A green lynx spider’s egg sac is much easier to spot than the spider itself. The sac is a slightly bumpy, sand-colored container housing up to 600 bright orange eggs that will hatch within 11 to 16 days. The sac is about an inch diameter with one flat side and one rounded. After its construction is complete, the female spider surrounds the sac with a sketchy tent of randomly woven silky threads. She then protects it further by clutching it with her legs as she hangs upside down.

Lots of bright orange eggs surround this green lynx spider's egg sac along with a captured dragonfly 

Although birds may present the most obvious danger to lynx spiders, ants are a serious threat as well. Ants chew through egg sacs and carry away eggs. They can also attack adults. Perhaps choosing to raise young on an isolated plant in a waterlogged location makes it harder for ants to harm them.

Whatever their reason, female lynx spiders continue to protect their offspring until they can fend for themselves, which happens about 10 days after they hatch. When the young spiders are ready to leave, they do so by “ballooning.” They climb to the highest point they can reach, stand up on their hind legs and produce slim strands of silk that create a sort of a parachute to float them away on their random flight for life.

Green lynx spiderlings almost ready to 'balloon'

I have yet to observe spiderlings take flight, but I’ve marveled at the progress of egg sac development through the early stages of spiderling growth. I’ve also noticed a wide variety of invertebrates captured by female lynx spiders.

Wasp held in the clutch of a green lynx spider

Unlike spiders that spin webs, a green lynx catches food by leaping onto whatever hapless prey lands nearby. As its name suggests, this predatory arachnid has a cat-like ability to run fast and jump far. It also has keen eyesight, thanks to eight eyes positioned in such a way to monitor its surroundings from multiple directions simultaneously.

I like the way a green lynx spider’s well-camouflaged body make it hard to find unless you know where to look and what to look for. I admire the diligence with which females guard and protect their egg sacs, and I appreciate the way these relatively small spiders — females are a little less than an inch long with males half that size — fearlessly pursue prey far bigger than themselves.
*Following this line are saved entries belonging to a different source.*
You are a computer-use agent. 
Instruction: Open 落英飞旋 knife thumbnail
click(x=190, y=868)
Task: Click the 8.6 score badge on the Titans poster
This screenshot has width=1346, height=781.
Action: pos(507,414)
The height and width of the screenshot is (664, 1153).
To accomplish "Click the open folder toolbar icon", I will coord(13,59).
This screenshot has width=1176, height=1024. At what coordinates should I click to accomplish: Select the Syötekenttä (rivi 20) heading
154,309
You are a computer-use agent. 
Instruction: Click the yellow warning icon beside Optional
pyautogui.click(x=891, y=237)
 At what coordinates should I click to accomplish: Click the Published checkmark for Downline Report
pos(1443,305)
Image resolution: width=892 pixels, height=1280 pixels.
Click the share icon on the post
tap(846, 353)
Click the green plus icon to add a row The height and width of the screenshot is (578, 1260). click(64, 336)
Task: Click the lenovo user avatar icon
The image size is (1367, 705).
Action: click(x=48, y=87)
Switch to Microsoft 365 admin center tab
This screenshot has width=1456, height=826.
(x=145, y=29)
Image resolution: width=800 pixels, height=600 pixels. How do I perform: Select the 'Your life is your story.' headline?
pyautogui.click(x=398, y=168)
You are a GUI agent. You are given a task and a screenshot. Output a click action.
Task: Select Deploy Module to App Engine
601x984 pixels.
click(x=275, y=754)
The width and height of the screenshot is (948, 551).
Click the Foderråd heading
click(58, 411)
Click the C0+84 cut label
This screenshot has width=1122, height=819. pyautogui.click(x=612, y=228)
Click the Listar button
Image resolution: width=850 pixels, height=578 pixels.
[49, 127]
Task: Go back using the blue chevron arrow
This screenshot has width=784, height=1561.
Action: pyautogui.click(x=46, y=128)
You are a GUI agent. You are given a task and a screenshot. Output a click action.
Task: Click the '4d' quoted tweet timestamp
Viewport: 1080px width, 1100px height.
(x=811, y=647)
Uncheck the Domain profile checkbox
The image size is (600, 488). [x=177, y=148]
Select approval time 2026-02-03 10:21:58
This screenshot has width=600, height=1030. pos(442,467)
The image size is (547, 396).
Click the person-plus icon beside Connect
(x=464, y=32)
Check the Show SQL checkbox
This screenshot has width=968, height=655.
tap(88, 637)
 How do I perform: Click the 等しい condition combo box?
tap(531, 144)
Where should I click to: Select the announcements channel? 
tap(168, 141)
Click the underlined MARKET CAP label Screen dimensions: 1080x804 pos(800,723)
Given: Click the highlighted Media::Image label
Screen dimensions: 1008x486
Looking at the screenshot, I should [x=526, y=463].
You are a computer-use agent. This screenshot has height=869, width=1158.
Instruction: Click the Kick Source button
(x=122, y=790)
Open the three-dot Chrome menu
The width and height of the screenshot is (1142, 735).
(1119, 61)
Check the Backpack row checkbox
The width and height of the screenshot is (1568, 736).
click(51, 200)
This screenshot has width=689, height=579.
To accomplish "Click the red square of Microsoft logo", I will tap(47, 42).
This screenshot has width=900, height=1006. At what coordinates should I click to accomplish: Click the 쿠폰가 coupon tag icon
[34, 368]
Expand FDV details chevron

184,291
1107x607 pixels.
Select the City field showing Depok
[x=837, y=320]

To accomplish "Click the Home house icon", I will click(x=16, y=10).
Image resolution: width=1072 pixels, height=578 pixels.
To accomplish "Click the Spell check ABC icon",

Although just the thought of spiders strikes fear in many people, I think these eight-legged arthropods are beautiful creatures that provide an important service by eating insects that harm plants and bother people. Of course, not all the prey caught by arachnids can be considered a problem. Some of their victims are beneficial insects like potter wasps, honeybees and dragonflies.

That’s why if I were a dragonfly, wasp or bee, I’d stay clear of peelbark St. Johnswort plants — at least in autumn on small lakes in Central Florida. Doing so may not assure my safety, but it could prevent me from becoming the next meal for a green lynx spider.